In looking ahead to 2024, the path of interest rates and the economy, uncertainty about geopolitical events, and a U.S. election year are the primary focus of most market participants. Many are wondering, will the Federal Reserve pause or cut rates in the coming year, or will interest rates stay higher for longer? Will there be a soft or hard landing? How will conflicts and events abroad play out, and what are the impacts of the 2024 election year?

These are questions that many businesses have been wrestling with for months. But in the presences of mixed indicators about all these headline items, it’s important for businesses not to focus on pinning expectations to any one potential outcome, according to Charlotte McLaughlin, president and chief executive officer of PNC Capital Markets LLC. “We are reaching a point where, no matter what your view on rates or the economy or the market is, we believe business leaders should be focusing less on where we are going and more on protecting against their businesses unique exposures, whether it be rates or currencies or some other type of risk, so that they have downside protection regardless of how markets respond to the broader macro backdrop.”

Indecision in the face of uncertainty stands to reason. “For example, we have never seen a period of quantitative tightening and rate increases that has followed such a long period of quantitative easing and low rates, and this may be the first time treasurers and other financial decision makers of many businesses have operated in this kind of a rate environment,” said McLaughlin. “But regardless of the uncertainty, businesses should be prepared to take action to raise capital, divest, pursue mergers or acquisitions, or whatever their objective may be, because if they remain on the sideline waiting for things to become more certain, they’re likely to miss out on opportunity.”

To help navigate this uncertainty, and take advantage of market opportunities, PNC offers dedicated and highly experienced teams that can help clients identify and manage their unique risk profiles.

Interest Rate Derivatives 2024 Outlook[1]

The Fed dot plot resulting from the December 2023 Federal Open Market Committee (FOMC) meeting showed the committee expects to cut rates by 75 basis points based on the median forecast in 2024. However, financial markets reacted much more strongly than what policymakers showed in their projections and have continued to price in approximately 150 basis points in cuts in 2024.

Volatility has been a consistent theme in financial markets over the past two years, and if the disconnect between the Fed’s forecast and market expectations is any indication, 2024 will be no exception.

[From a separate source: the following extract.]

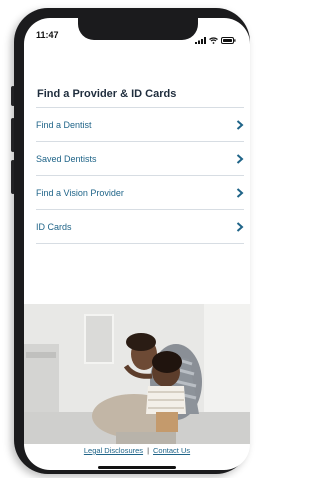 The width and height of the screenshot is (320, 478). Describe the element at coordinates (64, 124) in the screenshot. I see `menu-item-label: Find a Dentist` at that location.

Many businesses have been caught off guard with the rapid ascent of interest rates over the past two years, which created challenges to profitability.

For many businesses, looking to minimize exposure to interest rate volatility and risk remains a key objective. When facing continued rate uncertainty, actively addressing interest rate risk can help to reduce rate impact on profitability.

Additionally, this backdrop of uncertainty can create opportunity to manage risk. For example, an overreaction by the market to where rates are likely to move could create an opportunity to manage interest rate risk more advantageously. 

Fixed Income Securities 2024 Outlook[2]

With an anticipated end to the quantitative tightening cycle on the horizon in 2024, market participants are expected to shift from being reactionary to anticipatory. As rates rose in 2023, many investors sat on the sideline, waiting for more clarity in the direction interest rates would go.  There remains a divergence between what policy makers are guiding for rates and what the market expects, and this will likely continue to drive volatility. This divergence also represents an opportunity for investors looking to put cash to work or reposition their portfolio. For example, at the front end of the rates curve today, opportunity remains for investors to achieve yield without adding longer duration assets. This opportunity could be particularly beneficial for businesses looking to invest cash. If guided by clear investment objectives, investors should continue to find opportunities in this market even as the direction of rates starts to solidify.

Foreign Exchange 2024 Outlook[3]

Given monetary policy and geopolitical considerations for the U.S. dollar (USD), corporate treasury and finance teams need to remain nimble in their approach to currency risk management. Certain assumptions and strategies that have become comfortable in a sustained period of USD strength may be tested by a material shift with the dollar and/or increased currency volatility as the market works to identify which direction the global economic winds are blowing. This is expected to put increased pressure on the accuracy of forecasts and underscore the importance of identifying potential sources of risk and effective execution of risk management strategies. Having an established FX Policy to support corporate decisions and actions when it comes to currency risk management can help address challenges.